— Data section —

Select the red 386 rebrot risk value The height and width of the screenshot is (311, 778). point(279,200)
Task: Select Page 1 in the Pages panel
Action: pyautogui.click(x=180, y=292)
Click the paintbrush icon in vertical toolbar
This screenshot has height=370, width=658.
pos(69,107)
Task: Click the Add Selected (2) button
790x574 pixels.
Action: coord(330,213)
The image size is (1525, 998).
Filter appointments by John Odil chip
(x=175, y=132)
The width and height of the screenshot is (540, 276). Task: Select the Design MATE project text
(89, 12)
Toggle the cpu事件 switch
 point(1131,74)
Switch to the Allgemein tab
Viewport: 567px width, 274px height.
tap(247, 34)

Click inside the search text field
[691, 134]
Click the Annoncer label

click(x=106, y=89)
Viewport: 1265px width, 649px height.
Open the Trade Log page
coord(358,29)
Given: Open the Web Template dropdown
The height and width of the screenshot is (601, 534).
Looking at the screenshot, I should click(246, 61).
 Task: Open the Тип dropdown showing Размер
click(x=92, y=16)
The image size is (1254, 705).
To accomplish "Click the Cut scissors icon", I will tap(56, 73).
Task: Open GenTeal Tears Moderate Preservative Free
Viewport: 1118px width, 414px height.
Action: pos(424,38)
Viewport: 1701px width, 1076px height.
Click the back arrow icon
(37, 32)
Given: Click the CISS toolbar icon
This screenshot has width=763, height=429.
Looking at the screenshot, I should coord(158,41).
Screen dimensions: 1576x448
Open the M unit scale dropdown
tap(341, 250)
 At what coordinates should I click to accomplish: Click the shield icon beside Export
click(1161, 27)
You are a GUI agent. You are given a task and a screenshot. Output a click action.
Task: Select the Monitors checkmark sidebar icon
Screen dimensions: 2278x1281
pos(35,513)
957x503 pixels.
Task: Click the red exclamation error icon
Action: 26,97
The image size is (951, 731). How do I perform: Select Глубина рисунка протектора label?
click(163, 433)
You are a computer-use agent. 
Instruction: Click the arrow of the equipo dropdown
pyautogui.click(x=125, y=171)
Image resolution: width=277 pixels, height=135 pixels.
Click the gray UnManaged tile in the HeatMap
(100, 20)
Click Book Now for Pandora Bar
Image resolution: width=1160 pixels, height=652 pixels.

— Work to complete —
Copy the material word for word, from its first line through the line containing "will tap(56, 73).", with both of those lines included.

— Solved exercise —
Select the red 386 rebrot risk value The height and width of the screenshot is (311, 778). point(279,200)
Task: Select Page 1 in the Pages panel
Action: pyautogui.click(x=180, y=292)
Click the paintbrush icon in vertical toolbar
This screenshot has height=370, width=658.
pos(69,107)
Task: Click the Add Selected (2) button
790x574 pixels.
Action: coord(330,213)
The image size is (1525, 998).
Filter appointments by John Odil chip
(x=175, y=132)
The width and height of the screenshot is (540, 276). Task: Select the Design MATE project text
(89, 12)
Toggle the cpu事件 switch
 point(1131,74)
Switch to the Allgemein tab
Viewport: 567px width, 274px height.
tap(247, 34)

Click inside the search text field
[691, 134]
Click the Annoncer label

click(x=106, y=89)
Viewport: 1265px width, 649px height.
Open the Trade Log page
coord(358,29)
Given: Open the Web Template dropdown
The height and width of the screenshot is (601, 534).
Looking at the screenshot, I should click(246, 61).
 Task: Open the Тип dropdown showing Размер
click(x=92, y=16)
The image size is (1254, 705).
To accomplish "Click the Cut scissors icon", I will tap(56, 73).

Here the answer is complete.